“This is a most unusual case.  It was so from the beginning.  As it goes on, it gets more and more unusual.”
Judge W. Preston Battle, Shelton County, Tennessee, December 18, 1968

Unless the case was completely cooked from the start, lots of evidence points to James Earl Ray as involved in the murder of Dr. Martin Luther King.  Even Ray never claimed that he had nothing to do with it, not until later when he had a lot of time to concoct alternative scenarios.images-2

But was there more to the story than Ray’s confession, life sentence, and death in prison?  Why would a career petty criminal, with no known history of racial violence, become involved in an basically political assassination?  How did this small-time character make it out of the country, all the way to London, before capture, unless he had professional help?

And can the FBI be trusted to give an honest account of the whole affair, when only a couple of years before they had tried to coax King into suicide?

Imagine that Sherlock Holmes was called to the scene just after April 4, 1968, and asked to solve the crime of the Martin Luther King assassination.  What would he explore, and what would he conclude?
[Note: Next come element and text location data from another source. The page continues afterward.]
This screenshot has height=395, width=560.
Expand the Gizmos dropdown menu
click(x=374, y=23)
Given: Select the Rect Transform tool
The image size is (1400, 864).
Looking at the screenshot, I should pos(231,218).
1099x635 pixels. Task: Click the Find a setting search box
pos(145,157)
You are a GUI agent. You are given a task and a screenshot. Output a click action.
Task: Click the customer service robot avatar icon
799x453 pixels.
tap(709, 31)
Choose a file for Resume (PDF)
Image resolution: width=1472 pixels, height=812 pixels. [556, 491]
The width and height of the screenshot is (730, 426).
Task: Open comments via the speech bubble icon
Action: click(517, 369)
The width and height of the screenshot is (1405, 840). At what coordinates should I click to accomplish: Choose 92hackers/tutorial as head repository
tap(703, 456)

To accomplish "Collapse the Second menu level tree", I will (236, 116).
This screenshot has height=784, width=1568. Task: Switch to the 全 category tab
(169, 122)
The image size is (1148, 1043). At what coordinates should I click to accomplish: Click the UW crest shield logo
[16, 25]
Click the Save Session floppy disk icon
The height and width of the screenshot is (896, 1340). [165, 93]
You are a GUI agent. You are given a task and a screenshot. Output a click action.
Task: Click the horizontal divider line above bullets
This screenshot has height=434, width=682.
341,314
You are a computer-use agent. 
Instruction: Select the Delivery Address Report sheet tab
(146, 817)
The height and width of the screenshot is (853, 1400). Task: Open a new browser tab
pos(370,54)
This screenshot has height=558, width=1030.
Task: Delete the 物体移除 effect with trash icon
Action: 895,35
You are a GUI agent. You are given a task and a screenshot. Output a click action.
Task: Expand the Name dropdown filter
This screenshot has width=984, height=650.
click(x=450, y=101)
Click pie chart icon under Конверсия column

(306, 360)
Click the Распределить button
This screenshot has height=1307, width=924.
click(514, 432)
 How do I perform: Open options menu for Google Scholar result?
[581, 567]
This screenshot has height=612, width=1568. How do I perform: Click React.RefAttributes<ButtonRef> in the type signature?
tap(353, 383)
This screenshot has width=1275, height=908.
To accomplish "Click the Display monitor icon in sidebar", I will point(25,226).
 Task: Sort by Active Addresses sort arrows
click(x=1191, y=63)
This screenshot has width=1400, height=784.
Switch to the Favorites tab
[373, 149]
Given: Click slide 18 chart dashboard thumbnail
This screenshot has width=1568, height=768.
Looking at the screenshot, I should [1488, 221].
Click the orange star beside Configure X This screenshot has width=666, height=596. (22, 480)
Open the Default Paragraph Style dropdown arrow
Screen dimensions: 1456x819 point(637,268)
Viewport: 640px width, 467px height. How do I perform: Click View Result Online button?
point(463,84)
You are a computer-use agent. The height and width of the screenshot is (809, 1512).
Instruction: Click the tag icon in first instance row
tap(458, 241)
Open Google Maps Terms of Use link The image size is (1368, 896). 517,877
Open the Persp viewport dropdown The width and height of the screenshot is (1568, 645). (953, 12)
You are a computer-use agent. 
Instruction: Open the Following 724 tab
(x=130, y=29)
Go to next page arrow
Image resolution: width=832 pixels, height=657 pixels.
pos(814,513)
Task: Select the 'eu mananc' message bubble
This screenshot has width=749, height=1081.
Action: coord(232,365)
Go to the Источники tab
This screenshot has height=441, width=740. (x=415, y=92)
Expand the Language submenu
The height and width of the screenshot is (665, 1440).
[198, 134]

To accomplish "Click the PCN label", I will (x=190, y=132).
As we know, Holmes deduced the truth of many a case by “eliminating the impossible,” such that the final remaining possibility, however strange to the sensibilities, emerged as the ultimate truth.  But so many mysteries in real life, including the King assassination, live at the intersection of numerous possibilities, none of them impossible, but none of them provable.  The modern mystery detective must keep digging and keep thinking, aware that the truth may remain forever elusive.

The sole accused and convicted assassin, James Earl Ray, does appear to have been at the scene of the crime, at least  involved in the hit.  An escaped convict, working hard to maintain a low profile in order to maintain his freedom, quite deliberately checked into a rooming house near King’s hotel, making sure to get a room with a gunman’s view out the window.  Was he ready to commit the highest profile crime since JFK’s assassination?  A man who never did anything “if it wasn’t for money,” according to his brother, supposedly shot MLK on general racial principles.  He accepted responsibility, pled guilty to avoid the death penalty, and at first said he acted alone.  Yet once convicted and imprisoned, his story changed, spurred on by professional writers like William Bradford Huie who offered cash for engaging narrative.

A shady “Raoul” had drawn him in to a gun-running scheme, had him in Memphis and close to King on false pretenses, he finally asserted.  He didn’t know who Raoul represented, but they were well-connected people, that much was obvious…. And far beyond any jail-house allegations by Ray himself arise the hundred and one anomalies of the case.

Why were so many teams of investigators–from a Memphis Police intelligence squad to representatives of army intelligence to a clear FBI presence, even an FBI informer with King as he died–why were all these spooks tracking King so closely yet not alert enough to see the assassination brewing?  How did Ray flee the area even as his name and description were put out on police airwaves?  Why and how, when he arrived in Toronto, did Ray operate with more than one alias taken from a real Canadian who matched him in general physical description?  Were the envelopes brought by hand to his rooming houses cash to finance the next leg of his journey, his travels through Europe, where he was arrested?  The testimony about his flight from the crime, captured by Canadian and American police and journalists and later by the House Select Committee on Assassinations, goes on and on, always suggesting another possible avenue to probe.

Many theorists have leapt to conclusions they can’t prove–such as a hit by the CIA to silence a dangerous populist who criticized the basic justice of our system, as well as the war in Southeast Asia.  That allegation may be extreme, but for many the notion that Ray dreamt up, and managed, the assassination and escape all by himself also stands as extreme.  It fails to pass the common-sense test.

So, Sherlock is left to sift through a thousand elements of (mostly circumstantial) evidence and deduce the likeliest scenario.  If you wear Sherlock’s hat and review this case, whom if anyone do you think colluded with James Earl Ray?  Or was he one more deranged lone gunman, eager to really be somebody for the only time in his life?

We open the file and the challenge:  just what happened with the assassination of Martin Luther King?